Records for processing start

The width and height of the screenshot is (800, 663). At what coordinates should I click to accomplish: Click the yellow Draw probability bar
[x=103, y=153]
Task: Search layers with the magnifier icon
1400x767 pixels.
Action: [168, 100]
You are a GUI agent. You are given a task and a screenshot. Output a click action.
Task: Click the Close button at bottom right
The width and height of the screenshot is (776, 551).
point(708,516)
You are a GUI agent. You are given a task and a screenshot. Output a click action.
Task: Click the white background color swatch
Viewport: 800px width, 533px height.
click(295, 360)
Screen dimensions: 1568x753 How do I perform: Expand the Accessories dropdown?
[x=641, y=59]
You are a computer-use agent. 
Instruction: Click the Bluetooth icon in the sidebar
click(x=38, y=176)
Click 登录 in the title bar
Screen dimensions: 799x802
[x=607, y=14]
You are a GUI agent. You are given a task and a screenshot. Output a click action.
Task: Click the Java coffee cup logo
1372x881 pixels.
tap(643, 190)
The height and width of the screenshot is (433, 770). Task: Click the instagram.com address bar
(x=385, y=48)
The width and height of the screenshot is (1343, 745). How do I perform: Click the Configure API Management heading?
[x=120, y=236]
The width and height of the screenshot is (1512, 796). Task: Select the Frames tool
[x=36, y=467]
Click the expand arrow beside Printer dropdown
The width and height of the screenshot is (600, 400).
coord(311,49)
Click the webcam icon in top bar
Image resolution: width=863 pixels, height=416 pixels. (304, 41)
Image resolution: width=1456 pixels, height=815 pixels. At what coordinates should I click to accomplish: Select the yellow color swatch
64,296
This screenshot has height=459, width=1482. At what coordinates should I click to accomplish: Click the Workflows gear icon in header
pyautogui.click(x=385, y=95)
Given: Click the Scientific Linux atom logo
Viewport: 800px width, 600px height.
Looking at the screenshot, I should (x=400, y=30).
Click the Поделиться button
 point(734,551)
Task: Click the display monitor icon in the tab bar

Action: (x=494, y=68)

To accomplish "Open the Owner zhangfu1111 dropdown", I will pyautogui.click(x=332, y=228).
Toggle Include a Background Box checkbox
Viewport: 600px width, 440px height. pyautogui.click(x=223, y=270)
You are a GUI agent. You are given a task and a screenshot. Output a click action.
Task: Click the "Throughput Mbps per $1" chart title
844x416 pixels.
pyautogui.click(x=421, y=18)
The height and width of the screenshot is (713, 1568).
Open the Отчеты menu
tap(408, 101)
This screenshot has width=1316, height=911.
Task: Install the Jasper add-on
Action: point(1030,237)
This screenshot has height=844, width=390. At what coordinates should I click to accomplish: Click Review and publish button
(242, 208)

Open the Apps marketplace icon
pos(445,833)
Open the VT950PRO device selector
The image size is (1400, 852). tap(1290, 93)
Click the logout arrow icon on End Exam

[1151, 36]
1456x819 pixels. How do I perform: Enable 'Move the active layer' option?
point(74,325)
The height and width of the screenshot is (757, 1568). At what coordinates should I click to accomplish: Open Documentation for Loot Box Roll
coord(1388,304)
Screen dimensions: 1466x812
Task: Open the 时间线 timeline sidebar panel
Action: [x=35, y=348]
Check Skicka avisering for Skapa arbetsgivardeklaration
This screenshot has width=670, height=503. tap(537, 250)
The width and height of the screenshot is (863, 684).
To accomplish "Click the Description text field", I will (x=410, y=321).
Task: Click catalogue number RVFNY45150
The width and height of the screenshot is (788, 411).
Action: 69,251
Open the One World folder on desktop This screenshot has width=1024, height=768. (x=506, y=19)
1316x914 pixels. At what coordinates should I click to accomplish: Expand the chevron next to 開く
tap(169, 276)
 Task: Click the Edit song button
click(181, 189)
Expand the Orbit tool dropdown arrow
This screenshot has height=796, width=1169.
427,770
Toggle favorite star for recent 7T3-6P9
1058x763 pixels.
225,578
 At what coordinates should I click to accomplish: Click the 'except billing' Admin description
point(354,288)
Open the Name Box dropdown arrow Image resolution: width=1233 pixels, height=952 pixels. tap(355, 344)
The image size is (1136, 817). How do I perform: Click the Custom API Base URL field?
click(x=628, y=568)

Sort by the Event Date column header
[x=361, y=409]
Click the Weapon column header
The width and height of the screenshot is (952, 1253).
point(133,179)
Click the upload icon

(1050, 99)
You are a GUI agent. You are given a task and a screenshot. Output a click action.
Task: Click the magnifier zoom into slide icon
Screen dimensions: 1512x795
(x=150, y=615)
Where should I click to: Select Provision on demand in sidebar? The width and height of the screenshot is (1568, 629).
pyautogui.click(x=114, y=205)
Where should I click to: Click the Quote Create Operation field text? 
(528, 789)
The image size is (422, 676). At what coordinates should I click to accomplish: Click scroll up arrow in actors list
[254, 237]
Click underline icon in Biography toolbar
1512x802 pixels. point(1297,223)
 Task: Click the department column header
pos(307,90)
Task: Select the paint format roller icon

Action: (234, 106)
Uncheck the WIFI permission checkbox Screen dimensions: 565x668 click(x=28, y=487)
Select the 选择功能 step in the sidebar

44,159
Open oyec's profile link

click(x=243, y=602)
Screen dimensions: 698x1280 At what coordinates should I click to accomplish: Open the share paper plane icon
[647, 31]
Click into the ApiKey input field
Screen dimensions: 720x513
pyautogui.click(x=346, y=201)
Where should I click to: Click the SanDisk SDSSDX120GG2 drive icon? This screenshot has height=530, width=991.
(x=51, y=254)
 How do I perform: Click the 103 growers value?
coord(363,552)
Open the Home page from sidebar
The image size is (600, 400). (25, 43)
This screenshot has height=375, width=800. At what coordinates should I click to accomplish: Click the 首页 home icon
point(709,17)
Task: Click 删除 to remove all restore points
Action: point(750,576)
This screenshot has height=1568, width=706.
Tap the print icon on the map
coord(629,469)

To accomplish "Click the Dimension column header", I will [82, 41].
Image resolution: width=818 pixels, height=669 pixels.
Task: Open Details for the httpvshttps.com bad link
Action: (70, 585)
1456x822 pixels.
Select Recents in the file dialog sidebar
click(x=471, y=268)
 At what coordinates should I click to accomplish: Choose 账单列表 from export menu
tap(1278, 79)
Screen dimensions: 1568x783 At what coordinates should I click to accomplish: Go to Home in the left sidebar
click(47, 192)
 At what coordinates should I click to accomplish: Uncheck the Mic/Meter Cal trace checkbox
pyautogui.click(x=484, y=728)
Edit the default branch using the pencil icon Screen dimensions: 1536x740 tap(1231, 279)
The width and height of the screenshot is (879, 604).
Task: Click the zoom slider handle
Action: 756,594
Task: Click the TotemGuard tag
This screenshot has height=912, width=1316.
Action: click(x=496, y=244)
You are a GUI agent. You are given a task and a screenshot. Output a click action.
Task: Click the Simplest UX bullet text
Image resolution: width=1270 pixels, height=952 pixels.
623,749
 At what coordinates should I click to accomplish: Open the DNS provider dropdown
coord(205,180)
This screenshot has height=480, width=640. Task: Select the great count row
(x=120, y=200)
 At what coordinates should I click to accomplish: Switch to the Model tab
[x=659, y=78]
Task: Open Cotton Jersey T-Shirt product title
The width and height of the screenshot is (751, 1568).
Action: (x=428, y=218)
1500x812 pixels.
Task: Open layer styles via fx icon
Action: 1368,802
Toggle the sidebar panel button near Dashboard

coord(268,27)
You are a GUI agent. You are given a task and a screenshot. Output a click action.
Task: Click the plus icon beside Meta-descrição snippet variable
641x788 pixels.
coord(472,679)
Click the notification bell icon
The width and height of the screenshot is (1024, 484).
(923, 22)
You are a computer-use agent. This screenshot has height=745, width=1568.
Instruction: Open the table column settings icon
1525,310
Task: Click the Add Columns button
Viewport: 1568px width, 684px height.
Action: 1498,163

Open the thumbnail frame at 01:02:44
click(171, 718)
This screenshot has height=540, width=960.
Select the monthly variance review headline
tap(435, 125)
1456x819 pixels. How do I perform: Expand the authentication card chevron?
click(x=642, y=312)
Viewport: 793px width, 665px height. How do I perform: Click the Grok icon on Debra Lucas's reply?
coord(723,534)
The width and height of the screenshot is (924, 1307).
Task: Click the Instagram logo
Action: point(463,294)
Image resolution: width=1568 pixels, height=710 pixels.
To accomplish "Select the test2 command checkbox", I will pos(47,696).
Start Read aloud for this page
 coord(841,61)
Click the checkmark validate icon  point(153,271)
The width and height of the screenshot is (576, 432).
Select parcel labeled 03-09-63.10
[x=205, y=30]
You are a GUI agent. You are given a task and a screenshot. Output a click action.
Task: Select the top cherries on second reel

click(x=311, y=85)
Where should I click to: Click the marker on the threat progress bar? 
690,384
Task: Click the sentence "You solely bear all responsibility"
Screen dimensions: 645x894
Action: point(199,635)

Records for processing end

● Objective
Swap "Description" for "Comment" in the records between the line holding "Check Skicka avisering" and the line holding "Action: 69,251", inclusive. Give back only those lines, with everything else left the same.

● Solution to the problem
Check Skicka avisering for Skapa arbetsgivardeklaration
This screenshot has width=670, height=503. tap(537, 250)
The width and height of the screenshot is (863, 684).
To accomplish "Click the Comment text field", I will (x=410, y=321).
Task: Click catalogue number RVFNY45150
The width and height of the screenshot is (788, 411).
Action: 69,251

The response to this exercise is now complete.